Taylor Swift just waved at a boy and he didn’t wave back so now she’s got a new album coming out tomorrow.

@andlikelaura

voldemort: harry potter the boy who lived come to die

harry: asphinctersayswhat

voldemort: what

harry: *looking at imaginary camera* exactly

voldemort: who…who are you talking to

@dougbies

I turn hot dog water into ice cubes for house guests I don’t like

@TheAlexNevil

Him: What’s that, Boy?
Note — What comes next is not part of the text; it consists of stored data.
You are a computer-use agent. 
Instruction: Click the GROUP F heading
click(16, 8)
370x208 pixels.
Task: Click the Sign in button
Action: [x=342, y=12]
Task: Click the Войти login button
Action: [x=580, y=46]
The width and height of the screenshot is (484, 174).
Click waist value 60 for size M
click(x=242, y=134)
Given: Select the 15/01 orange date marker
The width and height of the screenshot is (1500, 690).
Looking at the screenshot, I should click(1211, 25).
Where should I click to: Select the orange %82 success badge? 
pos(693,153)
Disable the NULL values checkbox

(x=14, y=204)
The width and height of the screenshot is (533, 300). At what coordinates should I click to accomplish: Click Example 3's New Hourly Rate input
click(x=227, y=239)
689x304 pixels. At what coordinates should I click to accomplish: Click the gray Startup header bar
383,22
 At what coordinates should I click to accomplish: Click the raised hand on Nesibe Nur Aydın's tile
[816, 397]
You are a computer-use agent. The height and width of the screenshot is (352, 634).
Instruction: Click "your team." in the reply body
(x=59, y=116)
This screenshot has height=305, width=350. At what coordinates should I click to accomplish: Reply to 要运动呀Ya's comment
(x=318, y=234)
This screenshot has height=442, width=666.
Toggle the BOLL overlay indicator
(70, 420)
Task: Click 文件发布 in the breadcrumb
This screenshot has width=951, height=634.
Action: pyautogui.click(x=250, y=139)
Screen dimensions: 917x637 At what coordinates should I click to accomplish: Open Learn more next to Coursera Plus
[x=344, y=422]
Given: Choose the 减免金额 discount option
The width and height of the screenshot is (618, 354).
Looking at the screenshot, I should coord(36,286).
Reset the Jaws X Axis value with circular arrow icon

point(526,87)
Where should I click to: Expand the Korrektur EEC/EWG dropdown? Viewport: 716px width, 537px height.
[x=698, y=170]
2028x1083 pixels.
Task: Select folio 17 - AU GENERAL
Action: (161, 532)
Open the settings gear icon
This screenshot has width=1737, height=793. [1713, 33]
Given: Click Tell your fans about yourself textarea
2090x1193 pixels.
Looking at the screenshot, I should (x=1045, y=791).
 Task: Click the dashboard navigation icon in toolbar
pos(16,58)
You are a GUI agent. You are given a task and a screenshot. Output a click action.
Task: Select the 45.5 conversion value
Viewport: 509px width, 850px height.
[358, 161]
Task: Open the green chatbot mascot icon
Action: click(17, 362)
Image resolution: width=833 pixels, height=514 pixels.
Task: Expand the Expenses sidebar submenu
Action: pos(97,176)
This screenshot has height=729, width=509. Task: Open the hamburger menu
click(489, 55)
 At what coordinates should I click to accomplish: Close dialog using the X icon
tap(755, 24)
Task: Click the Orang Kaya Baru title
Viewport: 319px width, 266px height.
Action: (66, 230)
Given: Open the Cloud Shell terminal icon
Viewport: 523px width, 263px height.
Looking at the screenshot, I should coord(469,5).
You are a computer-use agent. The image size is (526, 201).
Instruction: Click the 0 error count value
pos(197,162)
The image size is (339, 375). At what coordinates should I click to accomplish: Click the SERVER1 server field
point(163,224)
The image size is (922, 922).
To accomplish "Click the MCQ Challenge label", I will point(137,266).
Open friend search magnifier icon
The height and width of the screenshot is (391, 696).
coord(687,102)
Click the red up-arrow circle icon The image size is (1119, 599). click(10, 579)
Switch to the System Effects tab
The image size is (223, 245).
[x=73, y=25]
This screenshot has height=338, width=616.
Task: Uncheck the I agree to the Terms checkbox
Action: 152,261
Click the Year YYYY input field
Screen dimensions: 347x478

Timmy fell down the well?
Lassie: Well I said “reservoir,” but if you need it dumbed down for you, sure.

@MrGeorgeWallace

I’m just sayin’, corn dogs are gonna have to pick a side when the shit goes down between corn and dogs.

@scumbelievable

my chupacabra don’t
my chupacabra don’t
my chupacabra don’t want none unless you got goats, hon

@lmwortho

CW: Can you hold this Snickers?
Me: mmhmm
CW: Are you holding it in your mouth?
Me: mmhmm

@TheGoodGodAbove

To anyone who will be spending their Valentines Day with their hand, know that you are not alone. I will be there with you, watching.

@3sunzzz

[God creating penguins]

I want a bird that doesn’t fly but loves to swim, and make sure you dress it classy AF.